Task: Use LangSmith traces to identify and fix the issue.

Steps: 1. Run the provided failing code 2. Examine error traces in LangSmith 3. Identify the root cause 4. Implement a fix 5. Verify the fix with new traces

Code:

# exercise_1_debug.py
from langsmith import traceable
import random

@traceable(name="youtube_processor")
def process_youtube_content(url: str) -> dict:
    """Process YouTube content - has hidden bugs."""

    # Bug 1: URL validation issue
    if not url.startswith("https://youtube.com"):
        raise ValueError("Invalid YouTube URL")

    # Bug 2: Random network failures not handled
    if random.random() < 0.3:
        raise ConnectionError("Network timeout")

    # Bug 3: Content length not validated
    content = fetch_content(url)  # Returns variable length content

    if len(content) > 100000:  # Hidden limit
        raise ValueError("Content too long")

    return {"url": url, "content": content[:100], "status": "success"}

def fetch_content(url: str) -> str:
    """Simulate content fetching."""
    # Returns random length content
    length = random.randint(50, 150000)
    return "Sample content " * (length // 15)

# Test the function
if __name__ == "__main__":
    test_urls = [
        "https://youtube.com/watch?v=test1",
        "https://youtube.com/watch?v=test2",
        "http://youtube.com/watch?v=test3",  # Wrong protocol
        "https://youtube.com/watch?v=test4",
    ]

    for url in test_urls:
        try:
            result = process_youtube_content(url)
            print(f"✅ Success: {url}")
        except Exception as e:
            print(f"❌ Failed: {url} - {e}")

Solution Hints: - Look for patterns in error messages - Check input validation logic - Implement retry mechanisms for network errors - Add content length limits

Exercise 2: Performance Optimization

Scenario: The content summarization process is running slower than expected.

Task: Use LangSmith performance data to optimize the workflow.

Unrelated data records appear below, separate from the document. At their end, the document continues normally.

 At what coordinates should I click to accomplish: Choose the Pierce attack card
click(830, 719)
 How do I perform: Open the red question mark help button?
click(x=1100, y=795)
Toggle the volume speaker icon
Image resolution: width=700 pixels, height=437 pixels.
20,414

Steps: 1. Run the performance test suite 2. Analyze timing data in LangSmith 3. Identify bottlenecks 4. Apply optimizations from the framework 5. Compare before/after performance

Code:

# exercise_2_performance.py
from langsmith import traceable
import time
import random

@traceable(name="slow_summarizer")
def summarize_content(content: str) -> str:
    """Slow summarization function to optimize."""

    # Inefficient preprocessing
    for i in range(100):
        content = content.replace(f"word{i}", f"optimized{i}")

    # Simulated API call with variable timing
    api_delay = random.uniform(2.0, 8.0)
    time.sleep(api_delay)

    # Inefficient post-processing
    words = content.split()
    summary_words = []
    for word in words:
        if len(word) > 3:  # Simple filter
            summary_words.append(word)

    return " ".join(summary_words[:50])  # First 50 words

@traceable(name="content_workflow")
def process_content_workflow(content: str) -> dict:
    """Full content processing workflow."""

    # Step 1: Validation (always slow)
    time.sleep(1.0)

    # Step 2: Summarization (very slow)
    summary = summarize_content(content)

    # Step 3: Quality check (moderately slow)
    time.sleep(0.5)
    quality_score = len(summary) / len(content)

    return {
        "summary": summary,
        "quality_score": quality_score,
        "original_length": len(content),
        "summary_length": len(summary)
    }

# Performance test
if __name__ == "__main__":
    test_content = "Sample content " * 1000  # Large content

    print("Running performance test...")
    for i in range(3):
        start_time = time.time()
        result = process_content_workflow(test_content)
        duration = time.time() - start_time
        print(f"Run {i+1}: {duration:.2f}s")

Optimization Hints: - Use the caching framework for repeated content - Apply parallel processing where possible - Implement smart retry for API calls - Consider model optimization strategies

Exercise 3: Create Custom Dashboard

Scenario: Create a custom monitoring dashboard for your team.

Task: Build a dashboard showing key metrics for your assigned component.

Requirements: - Show real-time success rate - Display performance trends - Alert on error thresholds - Include custom business metrics

This training material provides comprehensive guidance for team members to become proficient with LangSmith monitoring and debugging capabilities.